● **Task brief**
Rewrite the records from the line containing "Toggle the 2/5" through the line containing "pyautogui.click(x=53, y=447)", inclusive, as a JSON list of strings with one string per line, leaving out blank lines.

● **Dataset rows**
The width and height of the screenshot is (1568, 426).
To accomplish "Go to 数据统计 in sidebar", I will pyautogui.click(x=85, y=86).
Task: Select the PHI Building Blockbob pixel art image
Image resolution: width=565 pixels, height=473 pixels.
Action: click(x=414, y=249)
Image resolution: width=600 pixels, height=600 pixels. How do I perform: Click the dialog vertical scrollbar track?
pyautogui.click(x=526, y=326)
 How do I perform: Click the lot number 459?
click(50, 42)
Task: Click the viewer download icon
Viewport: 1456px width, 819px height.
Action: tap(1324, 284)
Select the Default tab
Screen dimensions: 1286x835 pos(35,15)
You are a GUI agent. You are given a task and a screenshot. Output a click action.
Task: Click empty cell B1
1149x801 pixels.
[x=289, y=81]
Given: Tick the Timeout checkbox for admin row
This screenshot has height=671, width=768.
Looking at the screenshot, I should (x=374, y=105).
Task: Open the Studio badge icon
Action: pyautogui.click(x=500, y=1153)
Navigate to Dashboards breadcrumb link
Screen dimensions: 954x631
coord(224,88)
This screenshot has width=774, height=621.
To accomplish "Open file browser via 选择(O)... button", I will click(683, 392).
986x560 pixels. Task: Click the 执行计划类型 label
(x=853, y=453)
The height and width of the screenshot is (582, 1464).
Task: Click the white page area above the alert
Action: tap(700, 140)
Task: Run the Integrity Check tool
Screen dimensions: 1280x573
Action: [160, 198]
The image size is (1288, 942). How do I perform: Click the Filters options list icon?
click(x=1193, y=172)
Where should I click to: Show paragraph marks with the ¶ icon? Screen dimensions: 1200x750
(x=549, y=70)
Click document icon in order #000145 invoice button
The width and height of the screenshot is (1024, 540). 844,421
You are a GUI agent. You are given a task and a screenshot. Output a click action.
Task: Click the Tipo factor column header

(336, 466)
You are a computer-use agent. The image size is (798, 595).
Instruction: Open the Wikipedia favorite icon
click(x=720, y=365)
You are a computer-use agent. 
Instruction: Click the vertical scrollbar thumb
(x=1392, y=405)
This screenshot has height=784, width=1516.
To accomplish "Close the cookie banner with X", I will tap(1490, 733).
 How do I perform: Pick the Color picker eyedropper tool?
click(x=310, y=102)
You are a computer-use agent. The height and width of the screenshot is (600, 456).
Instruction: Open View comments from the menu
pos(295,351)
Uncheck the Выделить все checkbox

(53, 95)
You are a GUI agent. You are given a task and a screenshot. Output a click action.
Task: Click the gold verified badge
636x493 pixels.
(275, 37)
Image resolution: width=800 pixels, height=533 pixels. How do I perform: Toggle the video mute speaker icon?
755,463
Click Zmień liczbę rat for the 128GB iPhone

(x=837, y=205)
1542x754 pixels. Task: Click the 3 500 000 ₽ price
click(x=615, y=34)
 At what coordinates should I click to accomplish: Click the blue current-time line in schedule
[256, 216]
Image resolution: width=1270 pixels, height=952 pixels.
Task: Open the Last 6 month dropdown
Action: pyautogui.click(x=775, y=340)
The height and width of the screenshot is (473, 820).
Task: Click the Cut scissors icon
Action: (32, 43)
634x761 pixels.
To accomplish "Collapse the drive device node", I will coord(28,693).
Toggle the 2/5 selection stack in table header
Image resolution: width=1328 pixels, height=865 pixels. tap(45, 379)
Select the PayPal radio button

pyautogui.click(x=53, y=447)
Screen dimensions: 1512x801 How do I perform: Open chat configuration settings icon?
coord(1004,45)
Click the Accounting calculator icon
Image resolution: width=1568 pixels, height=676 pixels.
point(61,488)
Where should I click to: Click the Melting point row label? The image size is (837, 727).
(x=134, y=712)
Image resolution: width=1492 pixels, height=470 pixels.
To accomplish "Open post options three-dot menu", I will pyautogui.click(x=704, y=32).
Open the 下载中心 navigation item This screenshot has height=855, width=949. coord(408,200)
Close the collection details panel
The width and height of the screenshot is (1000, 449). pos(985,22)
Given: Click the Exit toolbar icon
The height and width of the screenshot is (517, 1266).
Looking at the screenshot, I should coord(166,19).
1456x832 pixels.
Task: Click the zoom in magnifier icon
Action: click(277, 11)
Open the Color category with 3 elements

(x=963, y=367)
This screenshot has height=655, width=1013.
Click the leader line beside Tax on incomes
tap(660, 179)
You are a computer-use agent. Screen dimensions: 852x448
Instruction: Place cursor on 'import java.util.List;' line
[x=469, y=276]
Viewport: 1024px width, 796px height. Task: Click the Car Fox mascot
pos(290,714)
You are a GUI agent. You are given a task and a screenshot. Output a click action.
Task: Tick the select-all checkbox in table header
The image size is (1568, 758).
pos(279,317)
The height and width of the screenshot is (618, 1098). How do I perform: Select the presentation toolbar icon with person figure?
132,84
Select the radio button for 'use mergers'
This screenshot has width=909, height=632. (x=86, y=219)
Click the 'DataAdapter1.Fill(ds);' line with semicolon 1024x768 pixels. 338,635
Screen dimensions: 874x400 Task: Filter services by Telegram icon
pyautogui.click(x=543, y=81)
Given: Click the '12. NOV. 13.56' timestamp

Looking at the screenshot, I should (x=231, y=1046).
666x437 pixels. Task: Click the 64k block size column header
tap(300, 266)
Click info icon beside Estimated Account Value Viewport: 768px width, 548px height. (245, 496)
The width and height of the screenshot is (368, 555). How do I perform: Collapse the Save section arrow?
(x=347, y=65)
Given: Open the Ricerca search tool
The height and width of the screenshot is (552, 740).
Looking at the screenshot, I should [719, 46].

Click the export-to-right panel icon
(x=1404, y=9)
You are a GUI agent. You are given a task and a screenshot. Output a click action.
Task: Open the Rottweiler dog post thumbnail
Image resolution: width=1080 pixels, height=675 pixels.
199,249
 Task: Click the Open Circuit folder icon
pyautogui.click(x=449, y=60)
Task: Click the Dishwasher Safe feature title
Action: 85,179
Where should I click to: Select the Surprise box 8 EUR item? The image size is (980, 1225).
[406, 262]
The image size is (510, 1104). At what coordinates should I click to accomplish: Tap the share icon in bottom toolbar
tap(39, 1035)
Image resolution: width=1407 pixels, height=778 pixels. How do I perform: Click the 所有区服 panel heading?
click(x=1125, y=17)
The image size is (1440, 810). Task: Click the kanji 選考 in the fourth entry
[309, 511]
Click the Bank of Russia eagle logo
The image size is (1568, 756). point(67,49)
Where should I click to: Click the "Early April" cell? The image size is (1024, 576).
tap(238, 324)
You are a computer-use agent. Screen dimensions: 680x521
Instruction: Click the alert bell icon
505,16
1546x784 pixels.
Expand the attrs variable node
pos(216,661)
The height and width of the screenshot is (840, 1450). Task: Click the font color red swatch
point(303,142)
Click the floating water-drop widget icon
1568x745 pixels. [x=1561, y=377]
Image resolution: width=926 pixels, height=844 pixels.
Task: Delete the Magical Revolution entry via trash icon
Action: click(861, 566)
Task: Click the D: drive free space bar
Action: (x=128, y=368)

● **Full solution**
[
  "Toggle the 2/5 selection stack in table header",
  "Image resolution: width=1328 pixels, height=865 pixels. tap(45, 379)",
  "Select the PayPal radio button",
  "pyautogui.click(x=53, y=447)"
]